I am glad Senator Lee's word is his bond. But what the debt limit increase is really about is the word/bond of the United States Government not Senator Lee's personal word/bond.

The Congress (current and past) has ordered all kinds of spending. Now the government needs to get in and borrow the money to pay for those obligations. Doing less would be dishonest. When you don't meet such obligations, you can expect your (personal or governmental) credit rating to be down-graded.

Holding the debt limit increase hostage so that the GOP could get the White House and the Democratic Senate to get serious about the deficit - obviously against their will - was a good plan.

But now, the government needs to pay the obligations Congress has already authorized.

For Lee or Hatch or Chaffetz or Romney to now oppose this deal is irresponsible. This battle is over.

There will be plenty of fighting to do in the follow-up aspects of this bill as the new committee reports its recommendations. And the deal requires a Congressional vote on a Balanced Budget Amendment.

But the next real battle about spending is the 2012 election.

DeltaFoxtrot
West Valley, UT

@Nick: "The road to serfdom cometh."

The GOP and their rich friends in big business have been working on that plan since the Reagan era. America's middle class hasn't gained any ground in 30 years, and we've been losing for the past 5. Extinction of the middle class is all part of their plan to put all the wealth and power into the hands of those 5% and let them run things the way they see fit. The real estate market crash was engineered to boot out millions of homeowners so their houses could be bought up by investment firms for next to nothing. High gas and food prices put a damper on consumer spending and a shrinking job market means more and more of us go off to join the "working poor" at McD's or Wal-Mart. It's class warfare and as it continues we'll soon all be making just barely enough to rent a roof over our heads. They want to put America back on a level with China and Mexico so it will be profitable for them to manufacture things here again.

mohokat
Ogden, UT

@Esquire: Would that be anything like "We have to pass the Bill to see whats in the Bill"? I like that approach.

byronbca
Salt Lake City, UT

Re whatsinitforme

Obama just became the first president in my lifetime to make serious cuts in government spending. Doesn't that prove that Obama was right in 2006? Since he was able to make real change to the debt issue when no one else could doesn't that mean that he is providing good leadership?

Yes he increased the debt limit, but unlike every other president since Eisenhower he also reduced spending by a significant amount. Half truths are half lies too.

jimhale
Eugene, OR

It is time for all good men to come to the aid of the country.

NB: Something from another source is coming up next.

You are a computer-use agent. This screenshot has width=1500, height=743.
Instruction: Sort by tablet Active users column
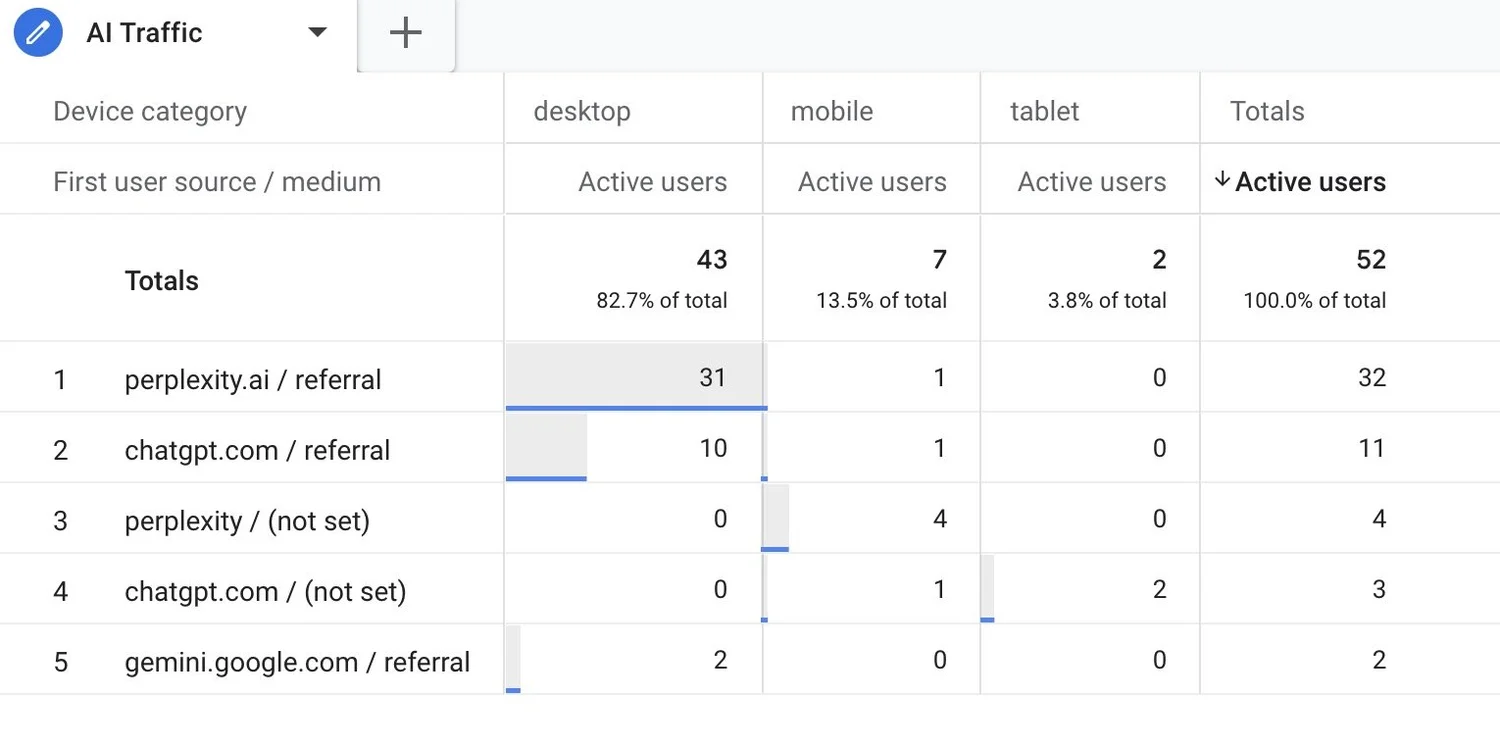pos(1090,181)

That means that Romney, Huntsman, Hatch, Lee, Chaffetz and others now need to get on to a positive track for 2012.

They all need to get behind Senator Tom Coburn (R-OKLAHOMA)'s $9 Trillion deficit reduction plan...or something like unto it.

He would cut $8 Trillion and raise $1 Trillion...a balanced approach if we ever saw one...over a ten year period.

This current budget deal is a tiny step in the right direction. It is the best we can do at this moment...with this President and this Senate.

But the next president had better be pointing us to a way to balance the budget.

An Amendment would be a grand thing. But we need a vision of how it can actually be brought to pass.

Clearly, Obama has no such vision.....even out ten years.

The GOP must do better.

As someone important once said "It's a vision thing."

Furry1993
Somewhere in Utah, UT

To WellBehavedWomen | 12:38 p.m. Aug. 1, 2011

Actually, no. President Clinton didn't need a balanced budget amendment to produce balanced budgets (with a surplus each time) the last two years he was in office. He just did it because he was a good financial planner (and he had to fight Gingrich and other Republicans to a standstill to get the balanced budgets). This whole balanced budget amendment rhetoric is just political gamesmanship. Nothing more, nothing less.